ASSIGNMENT: Rewrite the lines from the very first one up to and including the line containing "EDUCATION IS OUR" as a numbered list, leaving out any blank lines.

EXCERPTED RECORDS:
◆ ◆ ◆ ◆ ◆
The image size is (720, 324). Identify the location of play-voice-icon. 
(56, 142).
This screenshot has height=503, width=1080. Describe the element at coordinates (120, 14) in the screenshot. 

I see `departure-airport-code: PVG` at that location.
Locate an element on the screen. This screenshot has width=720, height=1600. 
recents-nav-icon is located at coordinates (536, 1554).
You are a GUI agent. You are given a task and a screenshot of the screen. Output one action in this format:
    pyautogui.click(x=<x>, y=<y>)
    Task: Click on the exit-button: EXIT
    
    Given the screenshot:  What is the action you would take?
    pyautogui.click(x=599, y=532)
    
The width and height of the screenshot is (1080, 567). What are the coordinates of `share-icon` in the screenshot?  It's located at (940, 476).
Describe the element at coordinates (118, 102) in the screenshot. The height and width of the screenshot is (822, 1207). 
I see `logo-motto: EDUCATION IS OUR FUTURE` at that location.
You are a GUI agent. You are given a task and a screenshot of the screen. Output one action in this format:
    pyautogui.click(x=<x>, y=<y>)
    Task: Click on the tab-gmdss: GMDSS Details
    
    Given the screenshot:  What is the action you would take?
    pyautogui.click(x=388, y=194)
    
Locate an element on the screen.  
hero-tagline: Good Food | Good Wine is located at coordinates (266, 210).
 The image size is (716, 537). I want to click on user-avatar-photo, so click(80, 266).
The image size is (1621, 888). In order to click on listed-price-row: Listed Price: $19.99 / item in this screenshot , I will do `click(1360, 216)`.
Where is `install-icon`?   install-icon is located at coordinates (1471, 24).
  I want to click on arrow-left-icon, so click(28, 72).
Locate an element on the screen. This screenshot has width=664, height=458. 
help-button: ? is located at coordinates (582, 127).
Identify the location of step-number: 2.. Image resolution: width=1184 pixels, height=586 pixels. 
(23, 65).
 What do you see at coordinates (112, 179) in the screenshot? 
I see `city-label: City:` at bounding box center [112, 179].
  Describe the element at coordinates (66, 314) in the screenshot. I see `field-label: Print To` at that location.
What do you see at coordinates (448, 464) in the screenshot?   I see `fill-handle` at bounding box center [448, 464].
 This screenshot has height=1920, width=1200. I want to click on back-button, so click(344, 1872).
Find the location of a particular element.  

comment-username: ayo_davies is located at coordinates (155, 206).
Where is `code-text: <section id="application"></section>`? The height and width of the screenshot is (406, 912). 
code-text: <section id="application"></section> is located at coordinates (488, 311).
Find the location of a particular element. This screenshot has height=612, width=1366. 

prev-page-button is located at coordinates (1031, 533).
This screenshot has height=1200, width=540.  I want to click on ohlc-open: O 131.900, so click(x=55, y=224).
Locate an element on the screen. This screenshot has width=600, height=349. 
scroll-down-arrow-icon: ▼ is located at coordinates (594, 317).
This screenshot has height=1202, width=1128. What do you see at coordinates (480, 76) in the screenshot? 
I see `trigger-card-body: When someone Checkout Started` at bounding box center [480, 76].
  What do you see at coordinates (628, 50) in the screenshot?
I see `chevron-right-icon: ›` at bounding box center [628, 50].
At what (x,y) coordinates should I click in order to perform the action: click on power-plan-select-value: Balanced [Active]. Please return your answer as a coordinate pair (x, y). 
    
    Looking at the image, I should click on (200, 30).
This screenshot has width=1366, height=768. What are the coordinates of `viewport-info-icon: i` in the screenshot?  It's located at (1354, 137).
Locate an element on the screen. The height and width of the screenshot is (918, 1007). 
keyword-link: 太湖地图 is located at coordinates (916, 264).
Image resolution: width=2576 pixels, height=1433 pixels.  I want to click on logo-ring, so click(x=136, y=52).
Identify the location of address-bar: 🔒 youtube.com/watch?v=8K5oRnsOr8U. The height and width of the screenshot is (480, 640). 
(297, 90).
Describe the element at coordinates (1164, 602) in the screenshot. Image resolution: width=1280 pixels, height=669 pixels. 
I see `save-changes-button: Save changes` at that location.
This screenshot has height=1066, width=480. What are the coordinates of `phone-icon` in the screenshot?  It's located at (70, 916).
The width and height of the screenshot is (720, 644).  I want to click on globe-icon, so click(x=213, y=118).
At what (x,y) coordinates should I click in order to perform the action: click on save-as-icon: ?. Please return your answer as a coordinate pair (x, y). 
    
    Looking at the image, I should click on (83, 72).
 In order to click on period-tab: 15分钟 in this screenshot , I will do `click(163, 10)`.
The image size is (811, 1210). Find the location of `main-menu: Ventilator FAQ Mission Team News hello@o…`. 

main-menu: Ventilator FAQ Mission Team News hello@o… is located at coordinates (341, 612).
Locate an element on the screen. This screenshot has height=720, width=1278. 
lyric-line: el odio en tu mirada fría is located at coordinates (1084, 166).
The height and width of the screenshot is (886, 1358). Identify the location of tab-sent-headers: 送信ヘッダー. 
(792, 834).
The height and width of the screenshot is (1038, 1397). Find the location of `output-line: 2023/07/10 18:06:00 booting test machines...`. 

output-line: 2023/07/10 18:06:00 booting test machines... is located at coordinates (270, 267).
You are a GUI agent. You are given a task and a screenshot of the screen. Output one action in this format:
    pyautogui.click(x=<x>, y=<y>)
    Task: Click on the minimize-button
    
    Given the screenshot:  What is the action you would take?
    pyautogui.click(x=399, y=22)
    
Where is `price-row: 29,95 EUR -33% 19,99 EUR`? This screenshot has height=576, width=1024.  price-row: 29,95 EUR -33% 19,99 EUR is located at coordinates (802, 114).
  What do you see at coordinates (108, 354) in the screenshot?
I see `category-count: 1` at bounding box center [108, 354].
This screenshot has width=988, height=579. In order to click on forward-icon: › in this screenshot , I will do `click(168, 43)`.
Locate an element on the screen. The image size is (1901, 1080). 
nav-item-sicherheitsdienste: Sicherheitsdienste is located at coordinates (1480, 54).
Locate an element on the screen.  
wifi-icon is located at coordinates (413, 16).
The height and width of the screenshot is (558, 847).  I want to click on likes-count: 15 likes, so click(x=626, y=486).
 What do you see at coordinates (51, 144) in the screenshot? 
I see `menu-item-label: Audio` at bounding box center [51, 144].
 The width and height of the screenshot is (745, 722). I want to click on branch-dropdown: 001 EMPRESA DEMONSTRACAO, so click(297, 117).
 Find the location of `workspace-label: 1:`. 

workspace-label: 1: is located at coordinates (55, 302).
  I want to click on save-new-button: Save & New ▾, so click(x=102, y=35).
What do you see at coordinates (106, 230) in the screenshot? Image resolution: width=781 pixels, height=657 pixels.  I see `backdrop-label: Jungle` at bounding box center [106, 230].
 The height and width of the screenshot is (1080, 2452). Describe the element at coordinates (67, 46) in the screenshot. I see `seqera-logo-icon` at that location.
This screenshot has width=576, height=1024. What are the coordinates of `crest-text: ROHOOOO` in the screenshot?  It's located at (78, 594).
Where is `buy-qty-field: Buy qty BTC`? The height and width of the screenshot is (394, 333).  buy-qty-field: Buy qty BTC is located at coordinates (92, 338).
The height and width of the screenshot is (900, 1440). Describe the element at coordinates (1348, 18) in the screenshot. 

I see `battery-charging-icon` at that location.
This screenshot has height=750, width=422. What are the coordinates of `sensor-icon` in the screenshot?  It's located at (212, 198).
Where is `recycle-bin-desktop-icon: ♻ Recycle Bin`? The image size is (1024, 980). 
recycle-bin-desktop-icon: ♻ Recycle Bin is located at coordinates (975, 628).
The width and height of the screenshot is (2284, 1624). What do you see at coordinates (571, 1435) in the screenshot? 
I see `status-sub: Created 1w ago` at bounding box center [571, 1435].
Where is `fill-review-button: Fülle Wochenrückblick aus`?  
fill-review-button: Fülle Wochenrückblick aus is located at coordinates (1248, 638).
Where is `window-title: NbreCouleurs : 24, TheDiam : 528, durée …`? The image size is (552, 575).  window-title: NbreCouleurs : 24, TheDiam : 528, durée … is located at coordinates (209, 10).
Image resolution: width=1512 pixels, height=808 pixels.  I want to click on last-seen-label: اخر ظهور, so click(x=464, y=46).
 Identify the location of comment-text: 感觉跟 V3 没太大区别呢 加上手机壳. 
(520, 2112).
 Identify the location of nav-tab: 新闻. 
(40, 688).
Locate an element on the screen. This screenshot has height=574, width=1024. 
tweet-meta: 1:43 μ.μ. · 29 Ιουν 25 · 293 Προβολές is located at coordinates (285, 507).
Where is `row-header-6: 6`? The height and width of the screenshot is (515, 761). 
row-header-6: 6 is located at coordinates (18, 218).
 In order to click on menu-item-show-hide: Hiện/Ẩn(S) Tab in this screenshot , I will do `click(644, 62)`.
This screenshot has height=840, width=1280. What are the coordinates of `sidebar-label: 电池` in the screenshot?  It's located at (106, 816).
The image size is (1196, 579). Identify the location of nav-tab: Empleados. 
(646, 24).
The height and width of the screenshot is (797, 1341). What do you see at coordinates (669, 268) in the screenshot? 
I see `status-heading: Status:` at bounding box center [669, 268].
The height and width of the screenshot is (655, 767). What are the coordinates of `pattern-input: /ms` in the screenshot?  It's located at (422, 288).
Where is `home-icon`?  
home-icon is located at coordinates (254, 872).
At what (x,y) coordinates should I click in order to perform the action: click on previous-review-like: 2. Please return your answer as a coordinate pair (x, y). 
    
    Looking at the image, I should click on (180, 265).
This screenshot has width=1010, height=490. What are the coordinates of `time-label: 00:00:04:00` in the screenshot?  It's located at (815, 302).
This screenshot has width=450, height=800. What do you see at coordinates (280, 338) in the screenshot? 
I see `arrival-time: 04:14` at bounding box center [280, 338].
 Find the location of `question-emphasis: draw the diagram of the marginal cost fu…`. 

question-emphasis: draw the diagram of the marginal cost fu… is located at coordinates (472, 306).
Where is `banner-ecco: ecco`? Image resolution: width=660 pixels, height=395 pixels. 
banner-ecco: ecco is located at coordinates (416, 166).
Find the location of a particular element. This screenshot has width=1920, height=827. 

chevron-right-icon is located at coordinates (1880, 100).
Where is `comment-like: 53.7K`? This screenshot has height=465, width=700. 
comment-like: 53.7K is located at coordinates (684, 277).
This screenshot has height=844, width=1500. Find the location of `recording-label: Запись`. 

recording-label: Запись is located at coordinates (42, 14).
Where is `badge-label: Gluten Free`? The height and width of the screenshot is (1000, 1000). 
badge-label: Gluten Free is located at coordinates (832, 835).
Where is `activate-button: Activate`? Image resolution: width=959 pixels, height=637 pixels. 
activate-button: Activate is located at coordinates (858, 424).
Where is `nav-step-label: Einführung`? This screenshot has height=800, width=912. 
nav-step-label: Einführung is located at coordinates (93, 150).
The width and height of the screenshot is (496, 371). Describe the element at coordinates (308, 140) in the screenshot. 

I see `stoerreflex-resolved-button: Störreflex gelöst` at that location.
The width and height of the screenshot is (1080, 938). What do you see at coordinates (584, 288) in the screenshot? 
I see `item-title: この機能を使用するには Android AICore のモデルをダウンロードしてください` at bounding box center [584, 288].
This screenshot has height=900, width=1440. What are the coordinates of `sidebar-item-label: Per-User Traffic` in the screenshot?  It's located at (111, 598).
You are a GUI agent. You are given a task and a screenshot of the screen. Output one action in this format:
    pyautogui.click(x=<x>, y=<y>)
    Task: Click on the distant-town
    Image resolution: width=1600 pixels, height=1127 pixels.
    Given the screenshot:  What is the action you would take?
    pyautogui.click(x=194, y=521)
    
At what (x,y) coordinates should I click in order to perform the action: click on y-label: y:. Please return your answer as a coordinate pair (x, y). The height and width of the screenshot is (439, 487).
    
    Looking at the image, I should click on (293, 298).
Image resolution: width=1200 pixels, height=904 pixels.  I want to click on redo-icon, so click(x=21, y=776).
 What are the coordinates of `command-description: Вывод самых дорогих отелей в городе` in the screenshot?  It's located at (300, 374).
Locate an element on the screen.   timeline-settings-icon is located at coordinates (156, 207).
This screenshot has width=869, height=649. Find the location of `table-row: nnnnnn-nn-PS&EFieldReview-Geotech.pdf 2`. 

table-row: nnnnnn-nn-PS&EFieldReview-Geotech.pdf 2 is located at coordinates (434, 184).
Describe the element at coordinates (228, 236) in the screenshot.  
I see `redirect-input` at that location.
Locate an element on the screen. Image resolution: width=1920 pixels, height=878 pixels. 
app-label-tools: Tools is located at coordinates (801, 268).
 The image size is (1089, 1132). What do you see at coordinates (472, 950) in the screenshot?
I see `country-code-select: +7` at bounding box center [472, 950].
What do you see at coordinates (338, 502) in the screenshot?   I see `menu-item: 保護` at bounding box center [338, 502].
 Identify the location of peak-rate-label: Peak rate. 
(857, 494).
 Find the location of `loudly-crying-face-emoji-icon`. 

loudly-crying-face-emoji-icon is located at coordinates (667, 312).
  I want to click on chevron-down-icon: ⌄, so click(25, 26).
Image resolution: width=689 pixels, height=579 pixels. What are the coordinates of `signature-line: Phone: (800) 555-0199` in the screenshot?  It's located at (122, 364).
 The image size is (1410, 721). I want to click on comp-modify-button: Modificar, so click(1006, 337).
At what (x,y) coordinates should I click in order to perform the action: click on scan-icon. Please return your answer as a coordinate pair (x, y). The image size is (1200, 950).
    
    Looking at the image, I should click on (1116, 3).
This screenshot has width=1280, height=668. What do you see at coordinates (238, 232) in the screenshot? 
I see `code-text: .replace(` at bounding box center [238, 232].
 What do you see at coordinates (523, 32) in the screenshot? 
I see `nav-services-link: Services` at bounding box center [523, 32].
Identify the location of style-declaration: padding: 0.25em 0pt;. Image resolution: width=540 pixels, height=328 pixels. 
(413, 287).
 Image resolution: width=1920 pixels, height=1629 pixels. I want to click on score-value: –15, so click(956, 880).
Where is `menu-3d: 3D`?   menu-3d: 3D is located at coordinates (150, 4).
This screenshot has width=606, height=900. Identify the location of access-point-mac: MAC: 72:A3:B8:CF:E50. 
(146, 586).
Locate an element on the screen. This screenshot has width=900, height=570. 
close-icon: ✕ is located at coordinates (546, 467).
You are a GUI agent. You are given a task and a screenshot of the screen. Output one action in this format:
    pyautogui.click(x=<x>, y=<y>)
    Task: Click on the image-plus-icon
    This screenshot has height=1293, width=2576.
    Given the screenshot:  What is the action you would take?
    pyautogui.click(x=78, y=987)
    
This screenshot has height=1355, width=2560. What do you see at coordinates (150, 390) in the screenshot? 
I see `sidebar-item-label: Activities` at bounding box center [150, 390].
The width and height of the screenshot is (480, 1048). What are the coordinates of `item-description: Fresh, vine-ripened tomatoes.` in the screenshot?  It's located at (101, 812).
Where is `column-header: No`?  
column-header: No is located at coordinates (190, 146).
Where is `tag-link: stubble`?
◆ ◆ ◆ ◆ ◆
ANSWER:
1. The image size is (720, 324). Identify the location of play-voice-icon. 
2. (56, 142).
3. This screenshot has height=503, width=1080. Describe the element at coordinates (120, 14) in the screenshot. 
4. I see `departure-airport-code: PVG` at that location.
5. Locate an element on the screen. This screenshot has width=720, height=1600. 
6. recents-nav-icon is located at coordinates (536, 1554).
7. You are a GUI agent. You are given a task and a screenshot of the screen. Output one action in this format:
8.     pyautogui.click(x=<x>, y=<y>)
9.     Task: Click on the exit-button: EXIT
10.     Given the screenshot:  What is the action you would take?
11.     pyautogui.click(x=599, y=532)
12. The width and height of the screenshot is (1080, 567). What are the coordinates of `share-icon` in the screenshot?  It's located at (940, 476).
13. Describe the element at coordinates (118, 102) in the screenshot. The height and width of the screenshot is (822, 1207). 
14. I see `logo-motto: EDUCATION IS OUR FUTURE` at that location.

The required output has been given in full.